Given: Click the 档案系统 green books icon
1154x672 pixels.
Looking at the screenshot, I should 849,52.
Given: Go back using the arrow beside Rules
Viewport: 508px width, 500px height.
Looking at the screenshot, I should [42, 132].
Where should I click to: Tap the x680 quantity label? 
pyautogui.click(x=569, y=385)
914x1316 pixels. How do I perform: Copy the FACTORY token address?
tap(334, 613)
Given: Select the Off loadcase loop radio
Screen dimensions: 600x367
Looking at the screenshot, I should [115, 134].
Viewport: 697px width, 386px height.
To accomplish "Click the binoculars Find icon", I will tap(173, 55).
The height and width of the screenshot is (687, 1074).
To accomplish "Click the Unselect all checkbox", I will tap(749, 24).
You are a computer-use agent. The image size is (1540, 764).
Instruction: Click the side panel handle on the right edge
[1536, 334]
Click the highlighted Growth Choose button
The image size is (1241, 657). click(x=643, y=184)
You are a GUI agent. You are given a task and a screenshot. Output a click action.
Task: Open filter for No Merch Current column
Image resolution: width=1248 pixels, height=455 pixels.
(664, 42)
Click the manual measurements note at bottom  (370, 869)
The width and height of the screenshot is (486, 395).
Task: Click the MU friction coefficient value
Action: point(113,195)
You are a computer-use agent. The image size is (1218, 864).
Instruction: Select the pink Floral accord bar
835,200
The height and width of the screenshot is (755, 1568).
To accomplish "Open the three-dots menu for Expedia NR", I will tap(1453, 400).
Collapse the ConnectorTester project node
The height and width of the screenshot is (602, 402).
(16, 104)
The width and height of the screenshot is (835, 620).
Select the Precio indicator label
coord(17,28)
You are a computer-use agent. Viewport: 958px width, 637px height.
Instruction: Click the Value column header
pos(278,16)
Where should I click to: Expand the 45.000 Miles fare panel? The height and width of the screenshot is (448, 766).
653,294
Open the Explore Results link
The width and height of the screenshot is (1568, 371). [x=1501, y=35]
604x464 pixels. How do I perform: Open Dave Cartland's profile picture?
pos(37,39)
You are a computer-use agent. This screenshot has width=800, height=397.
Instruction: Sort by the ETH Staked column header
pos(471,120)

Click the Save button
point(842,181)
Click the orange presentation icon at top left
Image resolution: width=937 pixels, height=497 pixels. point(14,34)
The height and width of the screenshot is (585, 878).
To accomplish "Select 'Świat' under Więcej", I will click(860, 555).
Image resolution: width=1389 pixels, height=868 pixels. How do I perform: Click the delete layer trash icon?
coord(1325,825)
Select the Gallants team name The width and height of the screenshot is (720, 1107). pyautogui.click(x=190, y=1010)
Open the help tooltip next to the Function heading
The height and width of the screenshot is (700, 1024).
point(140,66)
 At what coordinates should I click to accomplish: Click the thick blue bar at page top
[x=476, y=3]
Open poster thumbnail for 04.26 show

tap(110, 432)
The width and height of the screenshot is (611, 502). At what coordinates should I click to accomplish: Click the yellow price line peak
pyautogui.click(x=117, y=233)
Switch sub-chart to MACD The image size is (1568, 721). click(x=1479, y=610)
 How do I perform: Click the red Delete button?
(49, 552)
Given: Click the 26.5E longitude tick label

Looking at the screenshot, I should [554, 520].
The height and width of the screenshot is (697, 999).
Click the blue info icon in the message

▶ **Your task**
Every line above needs to be retyped exactly.

▶ **Answer box**
Given: Click the 档案系统 green books icon
1154x672 pixels.
Looking at the screenshot, I should 849,52.
Given: Go back using the arrow beside Rules
Viewport: 508px width, 500px height.
Looking at the screenshot, I should [42, 132].
Where should I click to: Tap the x680 quantity label? 
pyautogui.click(x=569, y=385)
914x1316 pixels. How do I perform: Copy the FACTORY token address?
tap(334, 613)
Given: Select the Off loadcase loop radio
Screen dimensions: 600x367
Looking at the screenshot, I should [115, 134].
Viewport: 697px width, 386px height.
To accomplish "Click the binoculars Find icon", I will tap(173, 55).
The height and width of the screenshot is (687, 1074).
To accomplish "Click the Unselect all checkbox", I will tap(749, 24).
You are a computer-use agent. The image size is (1540, 764).
Instruction: Click the side panel handle on the right edge
[1536, 334]
Click the highlighted Growth Choose button
The image size is (1241, 657). click(x=643, y=184)
You are a GUI agent. You are given a task and a screenshot. Output a click action.
Task: Open filter for No Merch Current column
Image resolution: width=1248 pixels, height=455 pixels.
(664, 42)
Click the manual measurements note at bottom  (370, 869)
The width and height of the screenshot is (486, 395).
Task: Click the MU friction coefficient value
Action: point(113,195)
You are a computer-use agent. The image size is (1218, 864).
Instruction: Select the pink Floral accord bar
835,200
The height and width of the screenshot is (755, 1568).
To accomplish "Open the three-dots menu for Expedia NR", I will tap(1453, 400).
Collapse the ConnectorTester project node
The height and width of the screenshot is (602, 402).
(16, 104)
The width and height of the screenshot is (835, 620).
Select the Precio indicator label
coord(17,28)
You are a computer-use agent. Viewport: 958px width, 637px height.
Instruction: Click the Value column header
pos(278,16)
Where should I click to: Expand the 45.000 Miles fare panel? The height and width of the screenshot is (448, 766).
653,294
Open the Explore Results link
The width and height of the screenshot is (1568, 371). [x=1501, y=35]
604x464 pixels. How do I perform: Open Dave Cartland's profile picture?
pos(37,39)
You are a computer-use agent. This screenshot has width=800, height=397.
Instruction: Sort by the ETH Staked column header
pos(471,120)

Click the Save button
point(842,181)
Click the orange presentation icon at top left
Image resolution: width=937 pixels, height=497 pixels. point(14,34)
The height and width of the screenshot is (585, 878).
To accomplish "Select 'Świat' under Więcej", I will click(860, 555).
Image resolution: width=1389 pixels, height=868 pixels. How do I perform: Click the delete layer trash icon?
coord(1325,825)
Select the Gallants team name The width and height of the screenshot is (720, 1107). pyautogui.click(x=190, y=1010)
Open the help tooltip next to the Function heading
The height and width of the screenshot is (700, 1024).
point(140,66)
 At what coordinates should I click to accomplish: Click the thick blue bar at page top
[x=476, y=3]
Open poster thumbnail for 04.26 show

tap(110, 432)
The width and height of the screenshot is (611, 502). At what coordinates should I click to accomplish: Click the yellow price line peak
pyautogui.click(x=117, y=233)
Switch sub-chart to MACD The image size is (1568, 721). click(x=1479, y=610)
 How do I perform: Click the red Delete button?
(49, 552)
Given: Click the 26.5E longitude tick label

Looking at the screenshot, I should [554, 520].
The height and width of the screenshot is (697, 999).
Click the blue info icon in the message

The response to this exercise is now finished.